TASK GOAL: Output each entry in full so that the result matches the data exactly.

---------- RECORDS PROVIDED

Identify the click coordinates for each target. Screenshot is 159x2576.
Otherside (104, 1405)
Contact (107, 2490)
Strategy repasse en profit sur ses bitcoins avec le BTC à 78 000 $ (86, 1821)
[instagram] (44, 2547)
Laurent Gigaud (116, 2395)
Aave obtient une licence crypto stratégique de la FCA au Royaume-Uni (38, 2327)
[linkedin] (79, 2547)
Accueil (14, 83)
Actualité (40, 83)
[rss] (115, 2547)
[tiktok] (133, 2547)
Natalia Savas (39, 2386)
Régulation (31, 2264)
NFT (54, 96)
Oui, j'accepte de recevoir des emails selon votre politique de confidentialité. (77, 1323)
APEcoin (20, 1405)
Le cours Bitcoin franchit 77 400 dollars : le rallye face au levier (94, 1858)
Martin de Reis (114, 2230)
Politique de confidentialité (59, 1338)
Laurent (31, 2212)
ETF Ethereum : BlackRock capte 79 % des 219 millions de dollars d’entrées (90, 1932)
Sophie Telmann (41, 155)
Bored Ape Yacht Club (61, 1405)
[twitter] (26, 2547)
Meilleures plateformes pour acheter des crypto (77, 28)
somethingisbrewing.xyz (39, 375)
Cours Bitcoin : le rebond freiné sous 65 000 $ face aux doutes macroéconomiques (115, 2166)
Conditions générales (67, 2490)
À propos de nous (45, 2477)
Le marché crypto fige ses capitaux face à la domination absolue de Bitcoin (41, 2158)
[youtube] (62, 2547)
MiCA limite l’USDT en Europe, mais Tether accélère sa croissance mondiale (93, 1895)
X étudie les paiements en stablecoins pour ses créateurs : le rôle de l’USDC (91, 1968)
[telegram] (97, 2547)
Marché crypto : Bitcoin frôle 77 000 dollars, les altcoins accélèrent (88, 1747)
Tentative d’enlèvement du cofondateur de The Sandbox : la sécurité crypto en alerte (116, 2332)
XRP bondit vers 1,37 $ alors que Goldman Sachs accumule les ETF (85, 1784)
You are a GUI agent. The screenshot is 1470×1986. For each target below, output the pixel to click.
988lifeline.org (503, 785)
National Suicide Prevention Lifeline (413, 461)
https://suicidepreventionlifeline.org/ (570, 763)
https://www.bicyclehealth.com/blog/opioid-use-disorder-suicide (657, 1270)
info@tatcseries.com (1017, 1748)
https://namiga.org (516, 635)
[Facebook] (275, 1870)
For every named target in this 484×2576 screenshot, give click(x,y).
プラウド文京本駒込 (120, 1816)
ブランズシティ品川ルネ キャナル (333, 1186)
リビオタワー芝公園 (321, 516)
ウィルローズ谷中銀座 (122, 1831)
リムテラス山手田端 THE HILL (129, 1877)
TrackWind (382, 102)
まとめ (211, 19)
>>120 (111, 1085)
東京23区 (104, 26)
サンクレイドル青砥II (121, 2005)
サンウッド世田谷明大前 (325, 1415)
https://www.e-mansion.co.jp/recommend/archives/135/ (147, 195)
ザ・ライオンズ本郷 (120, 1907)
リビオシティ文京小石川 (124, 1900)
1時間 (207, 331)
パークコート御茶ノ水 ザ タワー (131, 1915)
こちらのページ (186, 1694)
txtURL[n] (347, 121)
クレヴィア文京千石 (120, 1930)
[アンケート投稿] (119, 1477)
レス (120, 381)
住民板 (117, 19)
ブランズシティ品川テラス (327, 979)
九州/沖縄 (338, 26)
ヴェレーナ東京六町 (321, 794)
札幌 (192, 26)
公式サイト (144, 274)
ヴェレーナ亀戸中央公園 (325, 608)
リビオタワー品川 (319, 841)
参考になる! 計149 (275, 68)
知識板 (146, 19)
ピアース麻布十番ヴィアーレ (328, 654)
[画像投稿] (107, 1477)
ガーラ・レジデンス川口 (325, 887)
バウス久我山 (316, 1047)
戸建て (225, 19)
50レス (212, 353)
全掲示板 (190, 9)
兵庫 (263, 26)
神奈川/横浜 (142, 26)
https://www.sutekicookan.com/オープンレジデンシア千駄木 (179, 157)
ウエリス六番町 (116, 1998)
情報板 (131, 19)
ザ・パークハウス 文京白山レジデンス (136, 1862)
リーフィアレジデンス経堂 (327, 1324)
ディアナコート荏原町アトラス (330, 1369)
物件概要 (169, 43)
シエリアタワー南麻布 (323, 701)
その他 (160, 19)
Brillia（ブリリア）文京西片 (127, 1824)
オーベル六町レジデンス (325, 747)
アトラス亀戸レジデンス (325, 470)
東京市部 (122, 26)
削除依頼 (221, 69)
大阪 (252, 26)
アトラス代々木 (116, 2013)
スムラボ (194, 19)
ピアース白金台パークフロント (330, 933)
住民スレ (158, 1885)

--------------------

REPLY TO THE EXERCISE:
Identify the click coordinates for each target. Screenshot is 159x2576.
Otherside (104, 1405)
Contact (107, 2490)
Strategy repasse en profit sur ses bitcoins avec le BTC à 78 000 $ (86, 1821)
[instagram] (44, 2547)
Laurent Gigaud (116, 2395)
Aave obtient une licence crypto stratégique de la FCA au Royaume-Uni (38, 2327)
[linkedin] (79, 2547)
Accueil (14, 83)
Actualité (40, 83)
[rss] (115, 2547)
[tiktok] (133, 2547)
Natalia Savas (39, 2386)
Régulation (31, 2264)
NFT (54, 96)
Oui, j'accepte de recevoir des emails selon votre politique de confidentialité. (77, 1323)
APEcoin (20, 1405)
Le cours Bitcoin franchit 77 400 dollars : le rallye face au levier (94, 1858)
Martin de Reis (114, 2230)
Politique de confidentialité (59, 1338)
Laurent (31, 2212)
ETF Ethereum : BlackRock capte 79 % des 219 millions de dollars d’entrées (90, 1932)
Sophie Telmann (41, 155)
Bored Ape Yacht Club (61, 1405)
[twitter] (26, 2547)
Meilleures plateformes pour acheter des crypto (77, 28)
somethingisbrewing.xyz (39, 375)
Cours Bitcoin : le rebond freiné sous 65 000 $ face aux doutes macroéconomiques (115, 2166)
Conditions générales (67, 2490)
À propos de nous (45, 2477)
Le marché crypto fige ses capitaux face à la domination absolue de Bitcoin (41, 2158)
[youtube] (62, 2547)
MiCA limite l’USDT en Europe, mais Tether accélère sa croissance mondiale (93, 1895)
X étudie les paiements en stablecoins pour ses créateurs : le rôle de l’USDC (91, 1968)
[telegram] (97, 2547)
Marché crypto : Bitcoin frôle 77 000 dollars, les altcoins accélèrent (88, 1747)
Tentative d’enlèvement du cofondateur de The Sandbox : la sécurité crypto en alerte (116, 2332)
XRP bondit vers 1,37 $ alors que Goldman Sachs accumule les ETF (85, 1784)
You are a GUI agent. The screenshot is 1470×1986. For each target below, output the pixel to click.
988lifeline.org (503, 785)
National Suicide Prevention Lifeline (413, 461)
https://suicidepreventionlifeline.org/ (570, 763)
https://www.bicyclehealth.com/blog/opioid-use-disorder-suicide (657, 1270)
info@tatcseries.com (1017, 1748)
https://namiga.org (516, 635)
[Facebook] (275, 1870)
For every named target in this 484×2576 screenshot, give click(x,y).
プラウド文京本駒込 (120, 1816)
ブランズシティ品川ルネ キャナル (333, 1186)
リビオタワー芝公園 (321, 516)
ウィルローズ谷中銀座 (122, 1831)
リムテラス山手田端 THE HILL (129, 1877)
TrackWind (382, 102)
まとめ (211, 19)
>>120 (111, 1085)
東京23区 (104, 26)
サンクレイドル青砥II (121, 2005)
サンウッド世田谷明大前 (325, 1415)
https://www.e-mansion.co.jp/recommend/archives/135/ (147, 195)
ザ・ライオンズ本郷 (120, 1907)
リビオシティ文京小石川 (124, 1900)
1時間 (207, 331)
パークコート御茶ノ水 ザ タワー (131, 1915)
こちらのページ (186, 1694)
txtURL[n] (347, 121)
クレヴィア文京千石 (120, 1930)
[アンケート投稿] (119, 1477)
レス (120, 381)
住民板 (117, 19)
ブランズシティ品川テラス (327, 979)
九州/沖縄 (338, 26)
ヴェレーナ東京六町 (321, 794)
札幌 (192, 26)
公式サイト (144, 274)
ヴェレーナ亀戸中央公園 (325, 608)
リビオタワー品川 (319, 841)
参考になる! 計149 (275, 68)
知識板 (146, 19)
ピアース麻布十番ヴィアーレ (328, 654)
[画像投稿] (107, 1477)
ガーラ・レジデンス川口 (325, 887)
バウス久我山 (316, 1047)
戸建て (225, 19)
50レス (212, 353)
全掲示板 (190, 9)
兵庫 (263, 26)
神奈川/横浜 (142, 26)
https://www.sutekicookan.com/オープンレジデンシア千駄木 (179, 157)
ウエリス六番町 (116, 1998)
情報板 (131, 19)
ザ・パークハウス 文京白山レジデンス (136, 1862)
リーフィアレジデンス経堂 (327, 1324)
ディアナコート荏原町アトラス (330, 1369)
物件概要 (169, 43)
シエリアタワー南麻布 (323, 701)
その他 (160, 19)
Brillia（ブリリア）文京西片 (127, 1824)
オーベル六町レジデンス (325, 747)
アトラス亀戸レジデンス (325, 470)
東京市部 (122, 26)
削除依頼 (221, 69)
大阪 (252, 26)
アトラス代々木 (116, 2013)
スムラボ (194, 19)
ピアース白金台パークフロント (330, 933)
住民スレ (158, 1885)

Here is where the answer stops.